[[ Given entries open ]]
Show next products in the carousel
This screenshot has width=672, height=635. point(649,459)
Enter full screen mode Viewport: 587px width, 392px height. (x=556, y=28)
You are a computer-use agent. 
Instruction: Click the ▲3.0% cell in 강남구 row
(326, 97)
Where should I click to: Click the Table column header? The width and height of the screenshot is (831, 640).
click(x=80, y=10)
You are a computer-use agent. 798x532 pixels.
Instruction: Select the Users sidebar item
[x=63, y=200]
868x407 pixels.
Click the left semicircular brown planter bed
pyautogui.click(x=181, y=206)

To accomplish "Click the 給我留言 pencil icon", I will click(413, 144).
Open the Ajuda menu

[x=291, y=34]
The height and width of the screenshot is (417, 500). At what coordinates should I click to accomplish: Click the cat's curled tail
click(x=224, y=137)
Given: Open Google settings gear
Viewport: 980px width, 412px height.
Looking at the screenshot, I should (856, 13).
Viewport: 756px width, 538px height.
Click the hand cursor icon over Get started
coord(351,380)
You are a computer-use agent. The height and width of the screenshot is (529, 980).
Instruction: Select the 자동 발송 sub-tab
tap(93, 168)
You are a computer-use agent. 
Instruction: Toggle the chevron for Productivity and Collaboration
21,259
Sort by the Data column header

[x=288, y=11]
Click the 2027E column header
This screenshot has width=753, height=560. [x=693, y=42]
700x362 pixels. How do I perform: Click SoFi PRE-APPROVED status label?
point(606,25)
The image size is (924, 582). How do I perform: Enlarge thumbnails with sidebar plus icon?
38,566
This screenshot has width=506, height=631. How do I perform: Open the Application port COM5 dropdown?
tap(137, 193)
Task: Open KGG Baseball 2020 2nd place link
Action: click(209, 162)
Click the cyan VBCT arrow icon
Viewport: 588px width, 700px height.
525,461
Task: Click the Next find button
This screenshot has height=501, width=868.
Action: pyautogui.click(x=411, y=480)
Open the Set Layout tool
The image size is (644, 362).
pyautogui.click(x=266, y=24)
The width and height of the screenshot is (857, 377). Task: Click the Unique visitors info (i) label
[[ Given entries closed ]]
Assigned task
Word for word, restate the lines above from the line containing "Click the cyan VBCT arrow icon" through the line containing "Open the Set Layout tool", with both included and nothing else.

Expected output
Click the cyan VBCT arrow icon
Viewport: 588px width, 700px height.
525,461
Task: Click the Next find button
This screenshot has height=501, width=868.
Action: pyautogui.click(x=411, y=480)
Open the Set Layout tool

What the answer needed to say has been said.